You might as well let them ferment out, it should be fine as long as it's yeast fermenting and not some kind of infection.
 
So, you didn't add anything?
The potassium sorbate is just a preservative that hinders yeast activity, so nevermind that seeing you HAVE activity.
Wild yeast isn't necessarily a BAD thing...let it go. As long as you don't identify it as an infection it should turn out interesting, to say the least.
 
For good measure I threw in a packet of lager yeast (Safe something). Ehh, we shall see. I'll report back here
 
Most likely the results will be fine. Potassium sorbate only prevents yeast from multiplying, not fermenting. Stopping apple juice from fermenting into a drinkable cider is tough.
 
Update: Bad idea. Did not work. Thick, syrupy consistency. Sour twang, dumper.
 
Update: Bad idea. Did not work. Thick, syrupy consistency. Sour twang, dumper.

Likely your cider was purchased from a cider place with poor sanitation (at least for those bottles.)

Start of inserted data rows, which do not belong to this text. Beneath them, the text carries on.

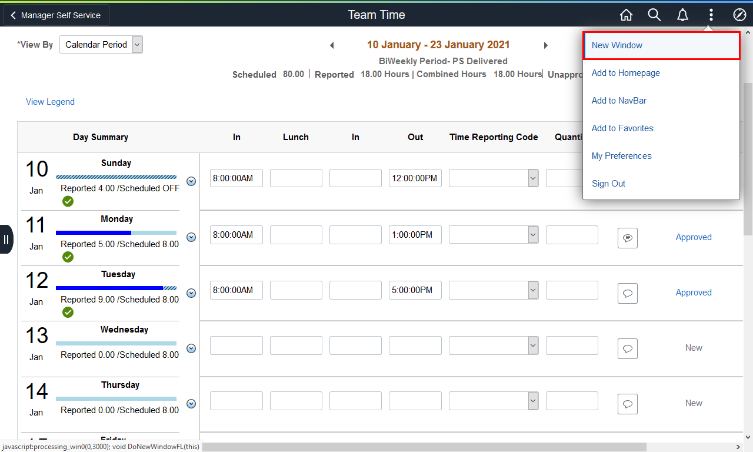Select Sign Out from the menu
The height and width of the screenshot is (452, 753).
[608, 184]
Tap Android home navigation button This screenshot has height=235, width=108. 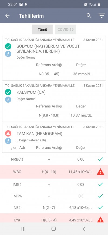(x=53, y=229)
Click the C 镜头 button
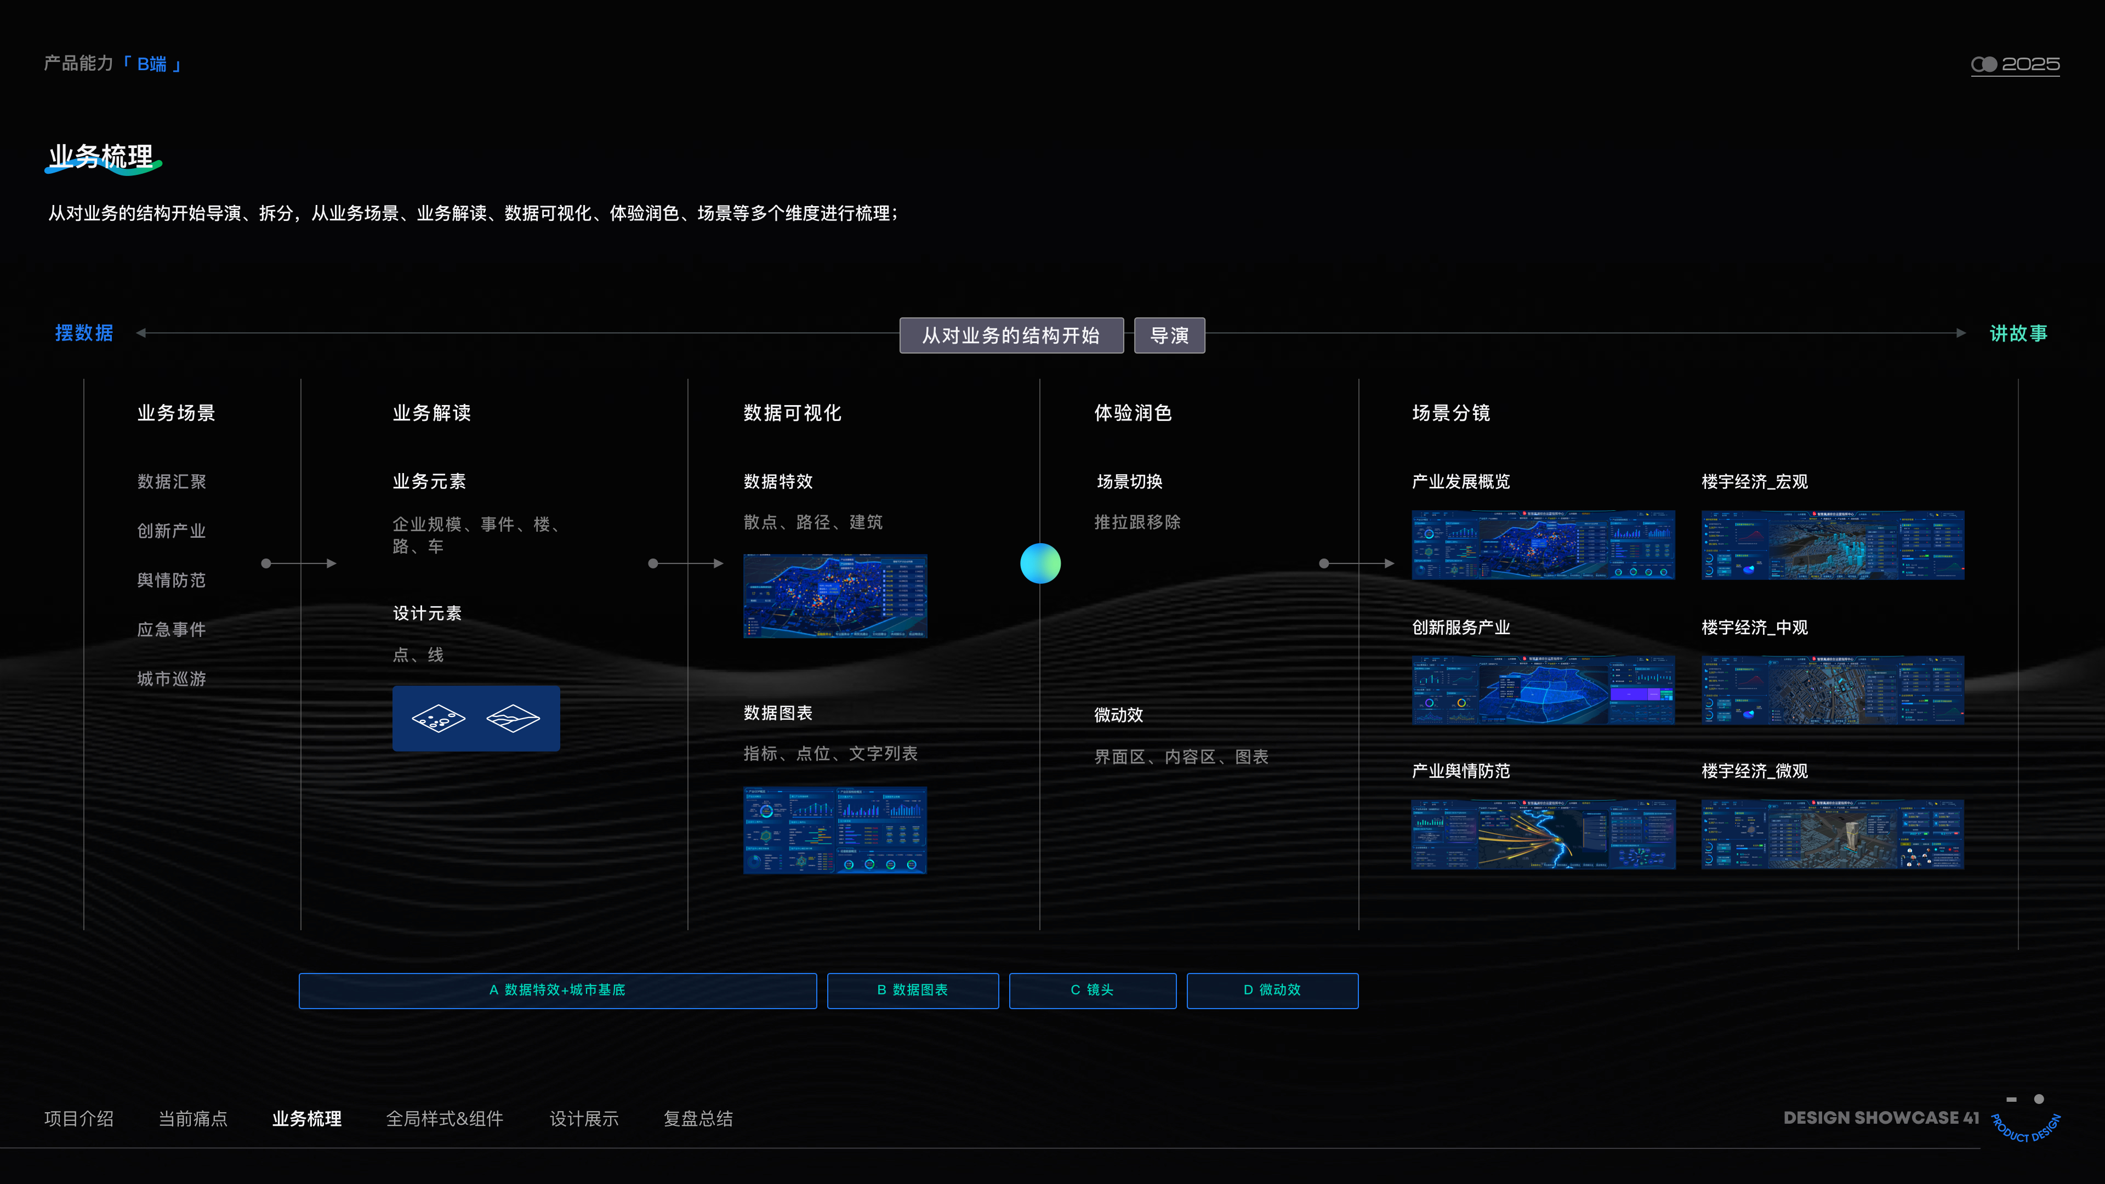The height and width of the screenshot is (1184, 2105). (1093, 990)
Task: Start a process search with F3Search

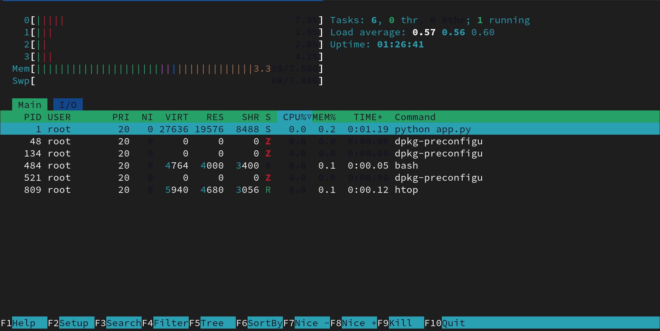Action: (118, 323)
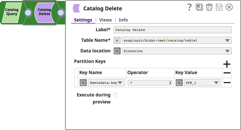
Task: Toggle expression button for Data location
Action: click(117, 51)
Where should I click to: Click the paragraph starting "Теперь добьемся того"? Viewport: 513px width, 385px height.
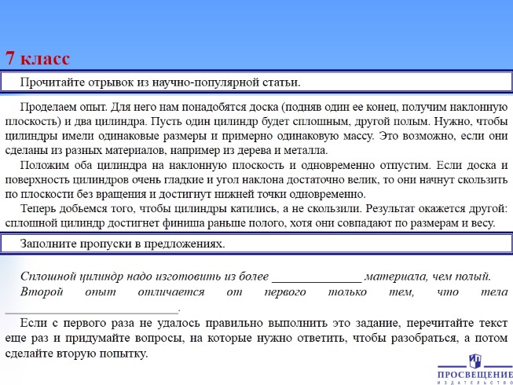click(x=256, y=217)
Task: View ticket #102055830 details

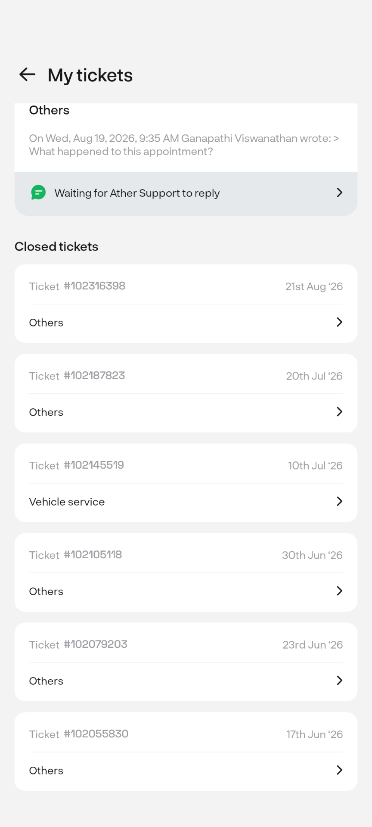Action: [96, 734]
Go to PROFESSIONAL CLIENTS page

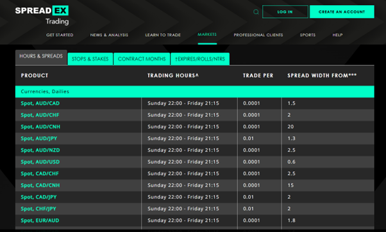[x=258, y=35]
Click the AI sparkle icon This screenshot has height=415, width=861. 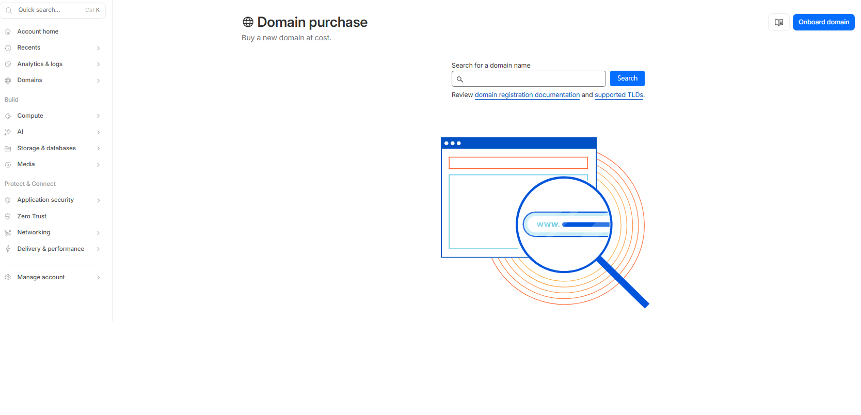tap(8, 132)
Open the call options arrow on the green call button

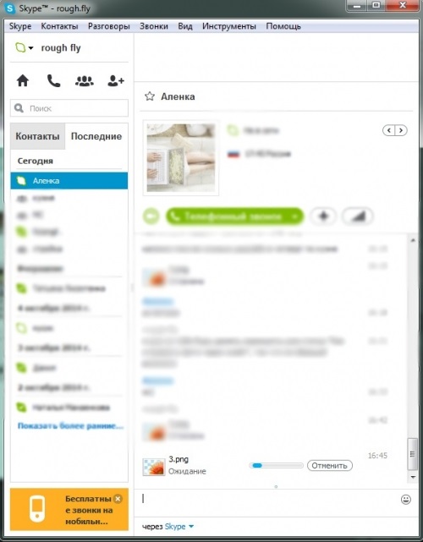point(294,216)
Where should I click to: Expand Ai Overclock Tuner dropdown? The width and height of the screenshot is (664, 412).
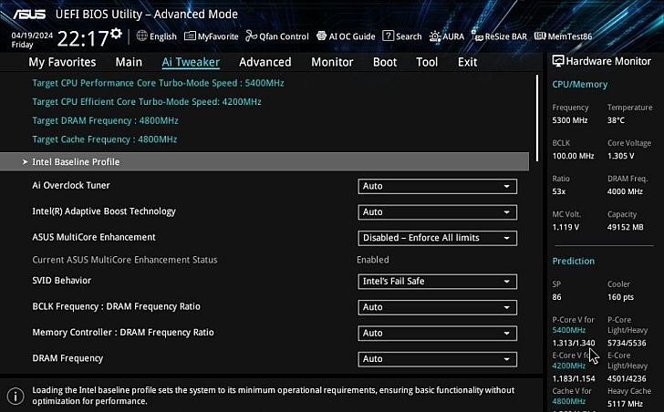[437, 186]
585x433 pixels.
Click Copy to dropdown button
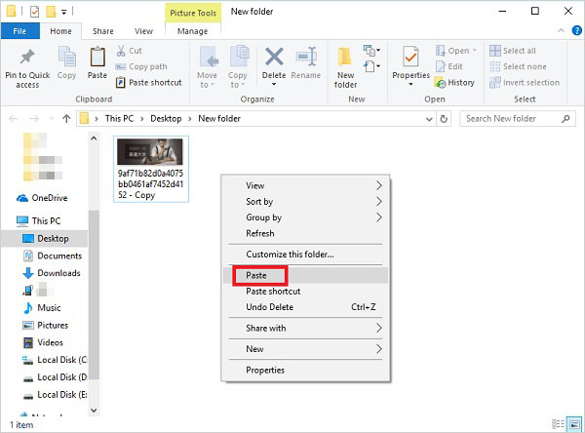(x=238, y=64)
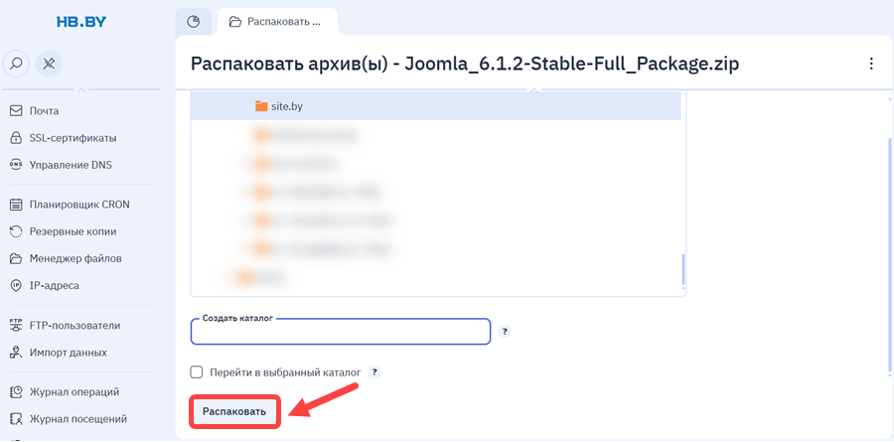Viewport: 894px width, 442px height.
Task: Open Менеджер файлов in sidebar
Action: coord(66,258)
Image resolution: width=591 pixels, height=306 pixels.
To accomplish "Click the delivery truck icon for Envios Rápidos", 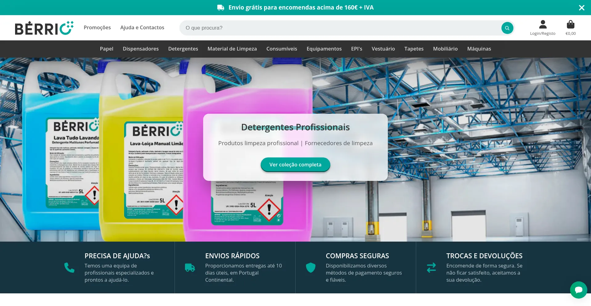I will 190,268.
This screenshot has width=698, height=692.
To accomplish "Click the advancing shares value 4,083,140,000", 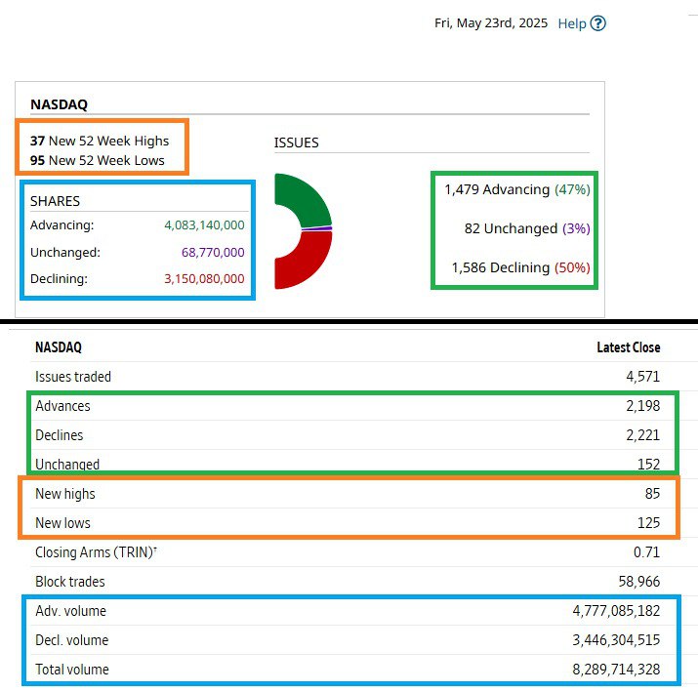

For the sorbate to be beat out by yeast means that there must have been a pretty healthy yeast population in your cider before they sorbated it. So it si certinaly likely that the cider had been sitting around in a warm environment for too long prior to their actually sorbating it for processing.

I believe the bateria that infected your cider were genus Lactobacillus; i.e the bacteria responsible for cider "ropiness". I myself have never experienced that kind of infection personally, but then again I press my own and am very sanitary about it.